At stake is the revenue pool associated with intermediation—the vast majority of which is captured by banks—which stood at some $5 trillion in 2017. As the banking industry in the Middle East consolidates, many institutions will be considering how best to navigate these dual forces of technological and regulatory change. Armed with a robust assessment of their current and future sources of competitive advantage, banks have four strategic choices when it comes to how to play in this new landscape:
The innovative, end-to-end ecosystem orchestrator.
While few banks can compete with the likes of Tencent and Amazon to become the full owner of multi-trillion-dollar mega-ecosystems, some have real opportunities to become critical shapers of their ecosystems. They would place themselves at the centre of their customers’ journeys and aim to own the relationships with those customers—and the associated data. Such banks would expand their scope to become one-stop shops for all banking-related products and services, focusing primarily on ‘distribution’ and in some cases also ‘manufacturing’ activities.
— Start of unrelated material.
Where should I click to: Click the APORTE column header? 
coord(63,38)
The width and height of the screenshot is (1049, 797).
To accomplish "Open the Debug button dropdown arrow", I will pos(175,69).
They would deliberately move beyond the traditional banking value proposition and address broader parts of the customer journey, such as housing and home financing. Their open platforms would allow third parties to plug in via application programming interfaces (APIs) and provide additional value-added services for customers. A bank might choose to orchestrate one of several different kinds of ecosystem—from a large-scale national ecosystem to a local one. Likewise, a bank might choose to aggregate a wide variety of services and players in its ecosystem or could focus on a niche segment ecosystem.
The low-cost ‘manufacturer’ (and potentially partner).
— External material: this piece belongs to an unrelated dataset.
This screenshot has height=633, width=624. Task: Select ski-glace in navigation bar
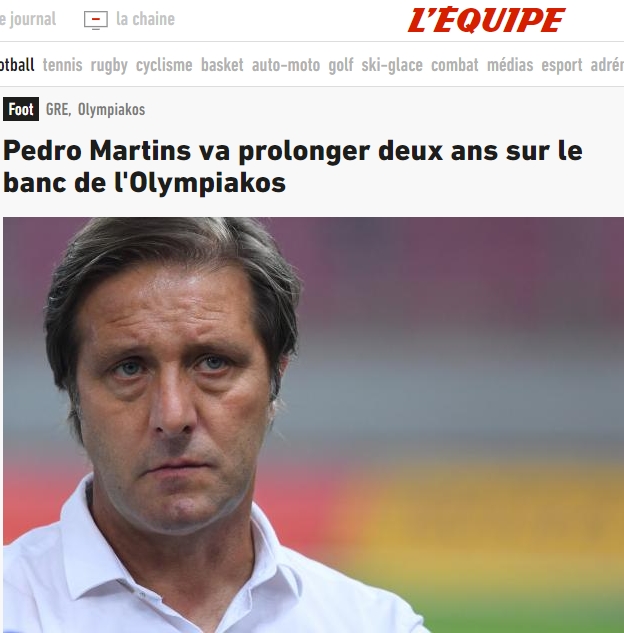[392, 65]
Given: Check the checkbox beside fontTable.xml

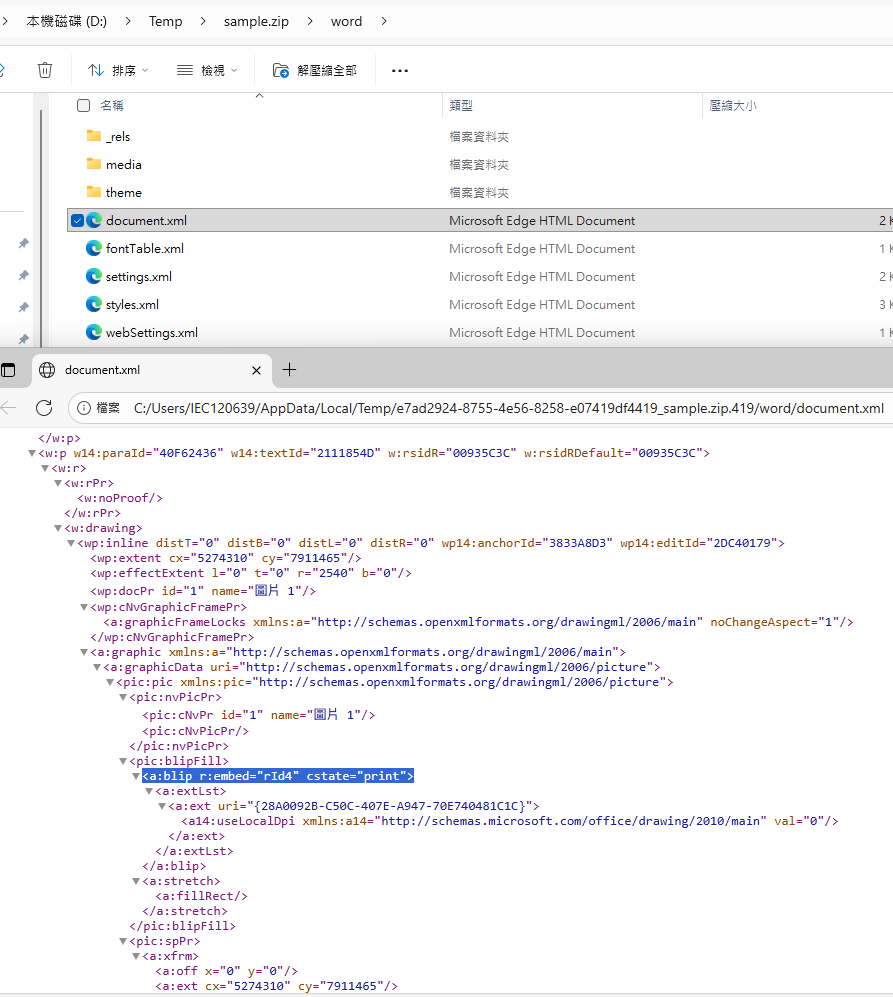Looking at the screenshot, I should 77,248.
For some banks, the right approach in the face of disruption might be: If you can’t beat them, join them. These banks would unbundle their capabilities in areas such as market making and liquidity (in capital markets) and access to capital (in mortgages)—and offer those capabilities to new firms seeking to enter and expand in these markets. In other product areas, these banks would continue to compete with new entrants.
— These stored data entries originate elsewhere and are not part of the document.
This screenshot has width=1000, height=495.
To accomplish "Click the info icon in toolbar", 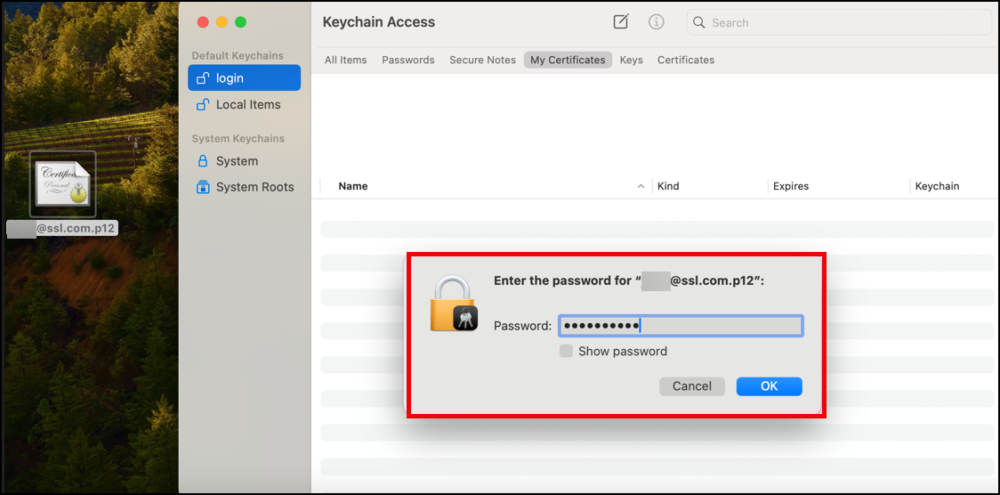I will (x=656, y=22).
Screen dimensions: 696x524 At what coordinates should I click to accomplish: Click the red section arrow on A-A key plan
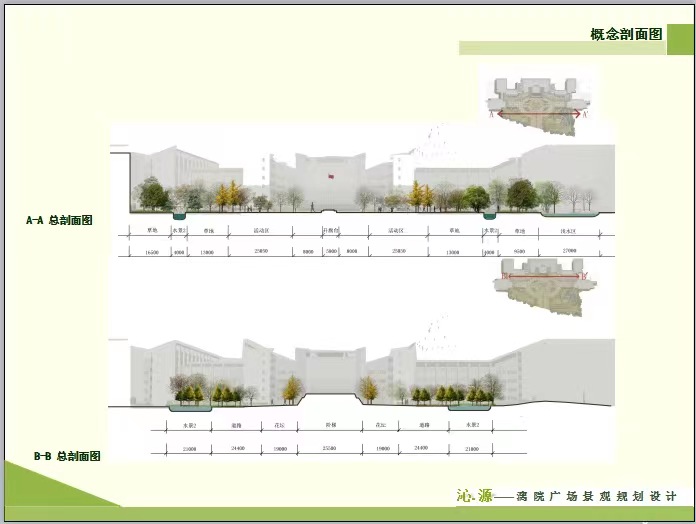(541, 114)
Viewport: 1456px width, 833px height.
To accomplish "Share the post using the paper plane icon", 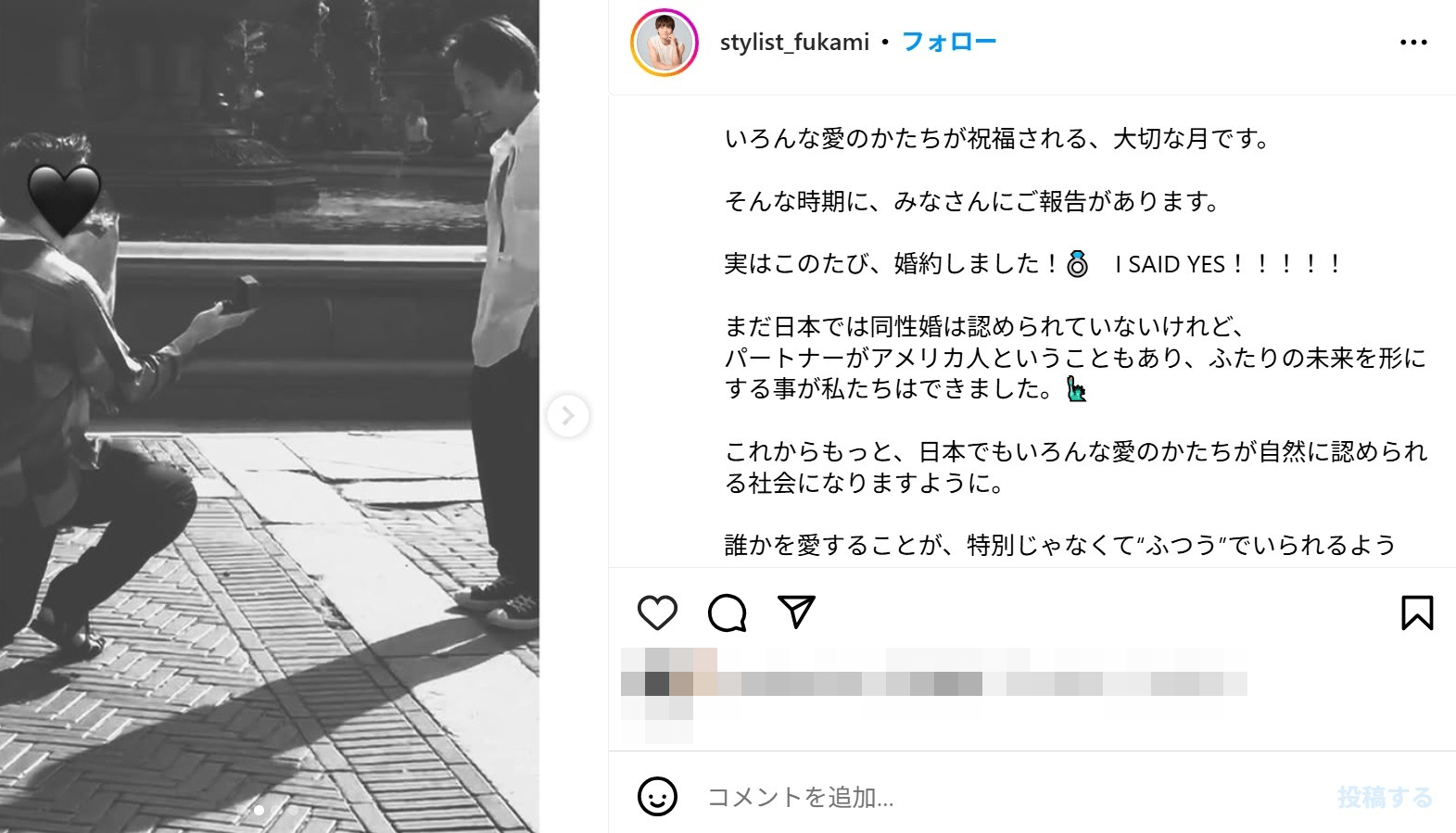I will click(797, 612).
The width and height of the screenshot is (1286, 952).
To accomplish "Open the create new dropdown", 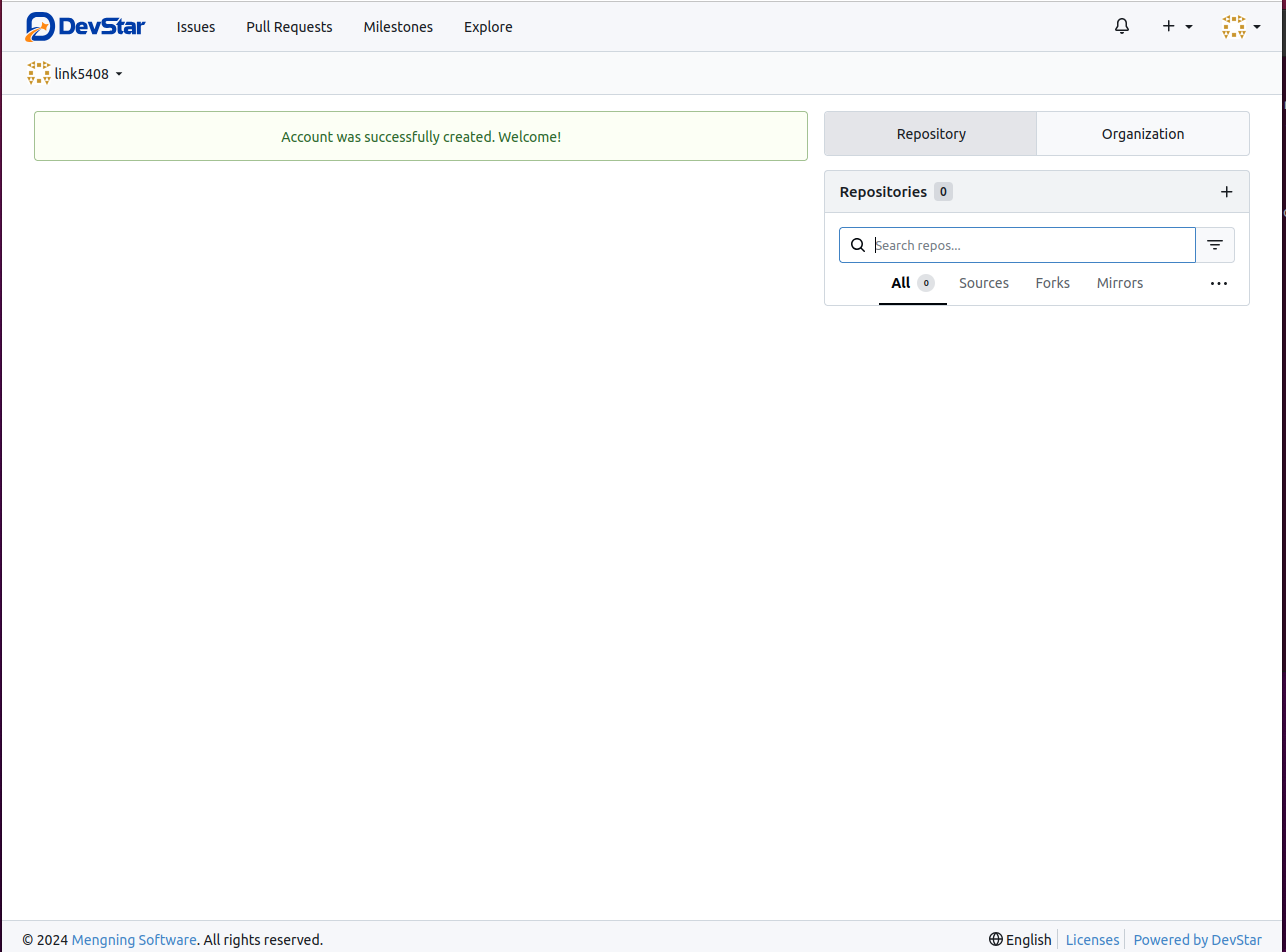I will click(1177, 26).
The core of this approach would be to create a low-cost ‘manufacturing’ engine separated from distribution. Banking institutions become low-cost, highly efficient white-label manufacturing engines by consolidating volumes, mastering operational efficiency, and fully digitising and automating processes. Banks’ partners would include fintechs that have strong customer affiliation and operations in distribution. Banks choosing to become ‘manufacturers’ could also offer platforms to other banks. Banks with strong balance sheets, deep access to low-cost funds, and strong financing abilities will have the advantage here.
The bank focused on specific business segments.
A third strategic direction would see banks defend against competition from new entrants by refocusing their priorities. Such banks would become high-touch, relationshipdriven specialists competing in narrow business segments. They would focus on niches where highly variable and specific customer needs require bespoke approaches and highly experienced talent, with the key value proposition centred on relationships, trust, reputation, and experience. This approach might play out in several ways. A bank might concentrate on a narrower set of products, such as corporate loans. It could focus on a limited set of clients, such as providing retail banking for ultra-highnet- worth individuals. Or it could hone a specialised set of capabilities, such as a wholesale bank focusing on client-facing activities such as investor relations and pre-trade.
The traditional bank, but fully optimised and digitised.
An alternative approach is to remain a traditional bank but become fully digitised. Banks adopting this direction could aspire to become seamlessly digital local banks, or global-scale corporate or wholesale banks. They would continue to offer their traditional set of products, such as payments or retail banking, but would optimise cost by fully digitising and automating processes. Moreover, they would make full use of technology to boost revenues where possible.
The banks that succeed with this approach will have robust core strengths, including capabilities in areas such as customer acquisition, underwriting, financing, and servicing. But they will need to build on those strengths and fundamentally optimise their operating models, including through end-to-end digitisation. The heightened M&A activity in the Middle East is already making the banking industry stronger. Future prospects depend at least in part on banks maintaining their dominance of the financial intermediation system. There is no single strategy for success; what is certain though is that rewards will be disproportionate for those firms that are clear about their true competitive advantage and then make— and follow through on—definitive strategic choices.